Immédiatement en alerte, la servante sortit son couteau en analysant avec méfiance les craquements de branches et les pauses des chants d’oiseaux. Les voix, légères comme un souffle, se perdaient dans le bruissement du feuillage nouveau, et Marie douta d’avoir bien entendu. Pourtant, ses poils s’étaient dressés sur ses bras, et son instinct la poussait à fuir. Les murmures reprirent, camouflés dans le paysage sonore, mais un rire ôta bientôt à Marie ses dernières incertitudes. Elle effleura Joséphine, lui faisant signe de se taire dès que celle-ci ouvrit les yeux. La servante se plaqua contre un tronc, tandis que sa maitresse restait dissimulée sous sa cape brune.
Une exclamation étonnée retentit non loin, se distinguant à peine des piaillements des premiers oiseaux. Les chuchotements se turent aussitôt. Le silence donna paradoxalement l’impression à la servante que les inconnus se rapprochaient. La bouche sèche, mais déterminée à sacrifier sa vie pour défendre Joséphine, Marie crispa ses doigts sur le manche de son couteau.

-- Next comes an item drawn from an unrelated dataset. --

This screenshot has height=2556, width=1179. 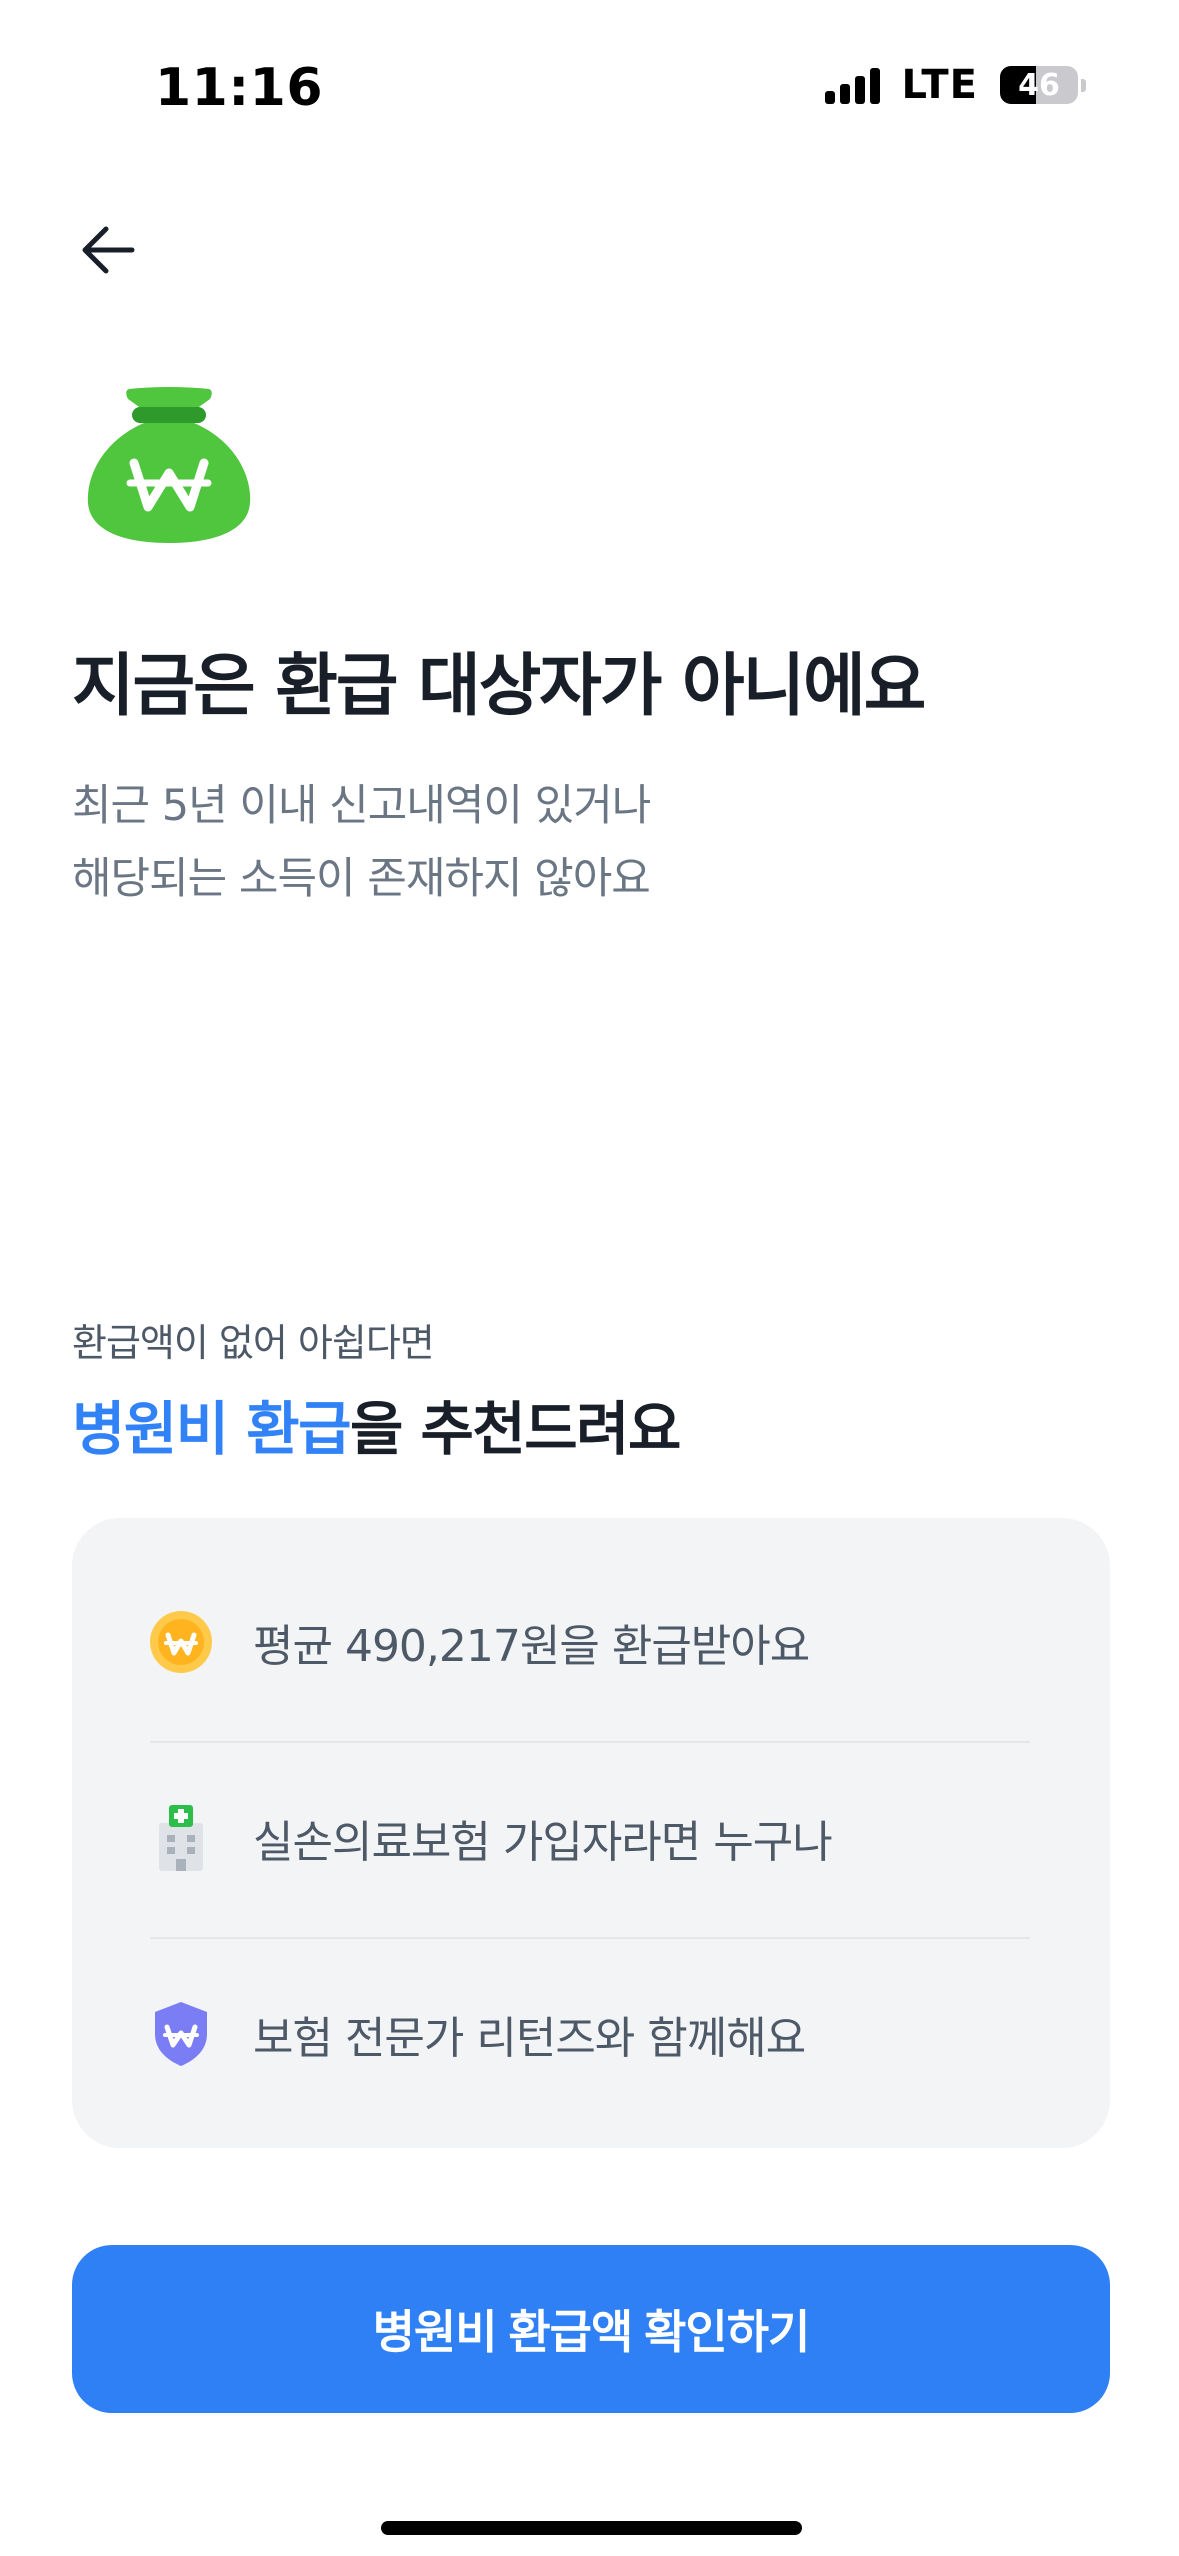 I want to click on benefit-text: 보험 전문가 리턴즈와 함께해요, so click(x=530, y=2038).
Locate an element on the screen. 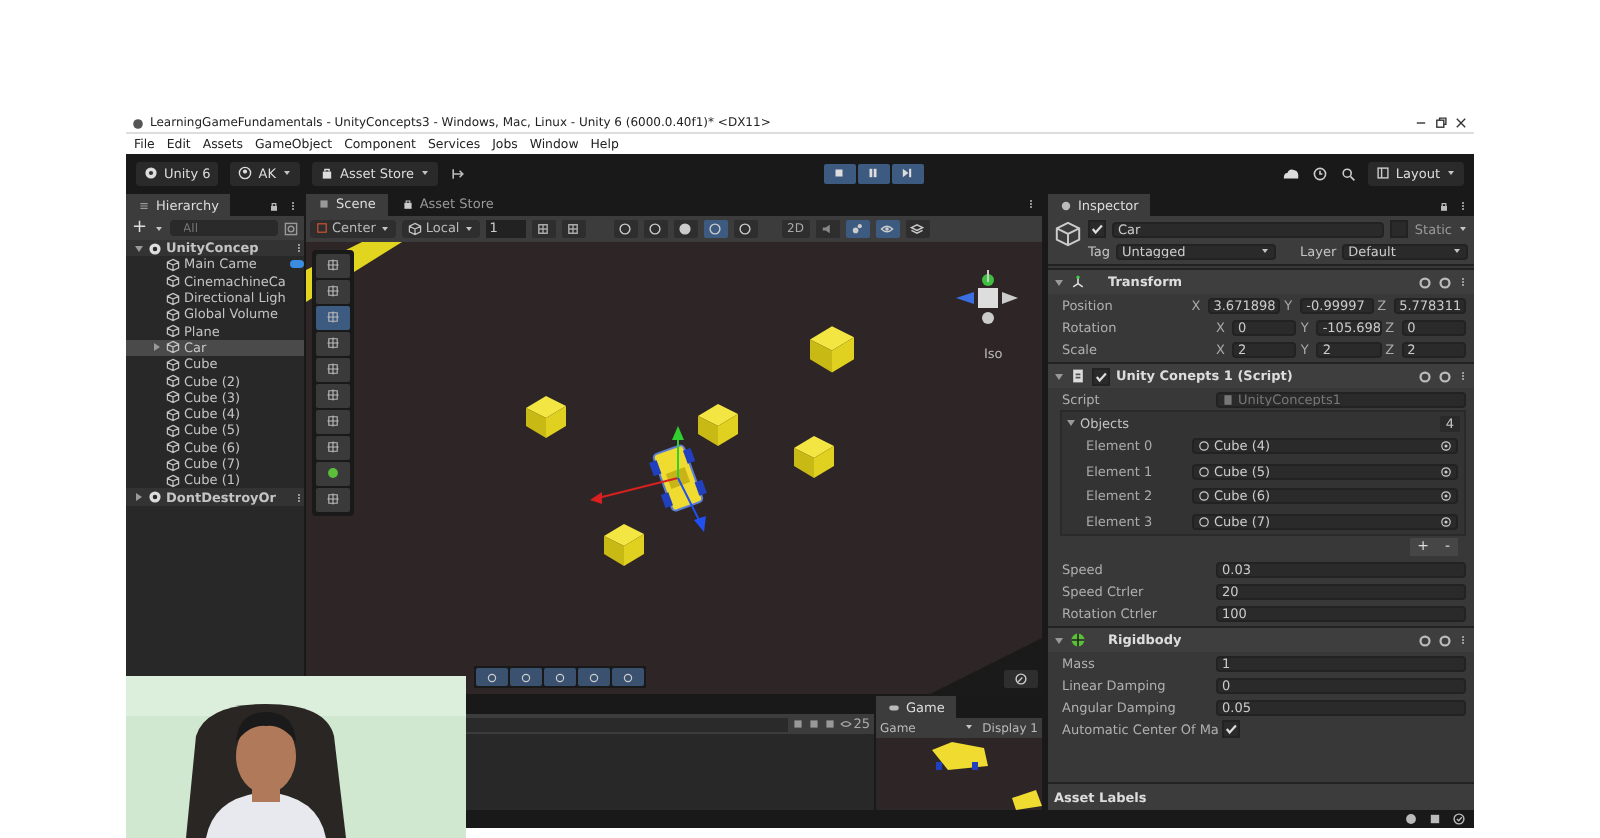  search-icon is located at coordinates (1348, 173).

Son regard parcourut inlassablement les fourrés, mais le temps qu’elle cligne des paupières, une silhouette émaciée maculée de sang avait surgi sans bruit le long de leur trajet du soir d’avant. L’étranger releva la tête, et ses yeux noirs se plantèrent dans ceux de Marie qui frissonna devant cette intensité. Sur un signe, une demi-douzaine d’autres brigands émergea en portant un jeune sanglier ficelé sur une perche. Dévoilant leurs bras à la peau curieusement distendue, deux d’entre eux bandèrent leur arc en leur adressant des menaces dans une langue inconnue.
Malgré leur air impitoyable renforcé par leur épiderme recouvert d’argile et de sang, la présence de femmes décrispa légèrement Marie. L’un d’eux, les dents noircies, s’avança alors pour arracher la cape de Joséphine qui poussa un cri. Son signe de croix n’eut aucun effet sur son agresseur. Marie s’interposa du mieux qu’elle put, mais un des chasseurs qu’elle n’avait pas vu la désarma et l’immobilisa sans peine.
Découvrant sa maitresse également captive, Marie se débattit avec l’énergie du désespoir, mais l’étranger esquiva ses tentatives de morsures en riant. Si elle cherchait à blesser, l’homme des bois prenait de son côté soin de la maintenir avec une certaine douceur. Quelles étaient leurs intentions, si ce n’était de les tuer ? Épuisée, la servante se résigna au calme.
Une femme âgée, au visage barré d’un unique sourcil, lui saisit alors le poignet et frotta sa peau mate, comme pour vérifier la véracité de sa couleur. Surprise, Marie retira sa main d’un mouvement sec sous quelques rires forestiers.
D’incompréhensibles délibérations agitèrent les chasseurs, mais des aboiements lointains ne tardèrent pas à les interrompre. Aussitôt, Marie se mit à espérer que les molosses les retrouvent. Après tout, une punition connue valait mieux que des sévices inconnus. Mais, sans qu’elles puissent s’y opposer, les deux femmes furent chacune jetées sur l’épaule d’un chasseur, et le groupe s’élança souplement. Paralysée par la peur, Marie devinait la bouche de sa maitresse réciter des prières au rythme des foulées rapides de leurs ravisseurs. Les païens sans âme de la forêt existaient bel et bien, et elles étaient à leur merci.